■ WHAT IS BEING ASKED
All of the entries below are to be copied without any alteration.

Saved entries:

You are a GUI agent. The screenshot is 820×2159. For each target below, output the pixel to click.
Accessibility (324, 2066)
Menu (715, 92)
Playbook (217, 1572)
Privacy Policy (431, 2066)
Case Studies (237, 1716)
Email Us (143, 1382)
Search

■ SOLUTION TO THE EXERCISE
You are a GUI agent. The screenshot is 820×2159. For each target below, output the pixel to click.
Accessibility (324, 2066)
Menu (715, 92)
Playbook (217, 1572)
Privacy Policy (431, 2066)
Case Studies (237, 1716)
Email Us (143, 1382)
Search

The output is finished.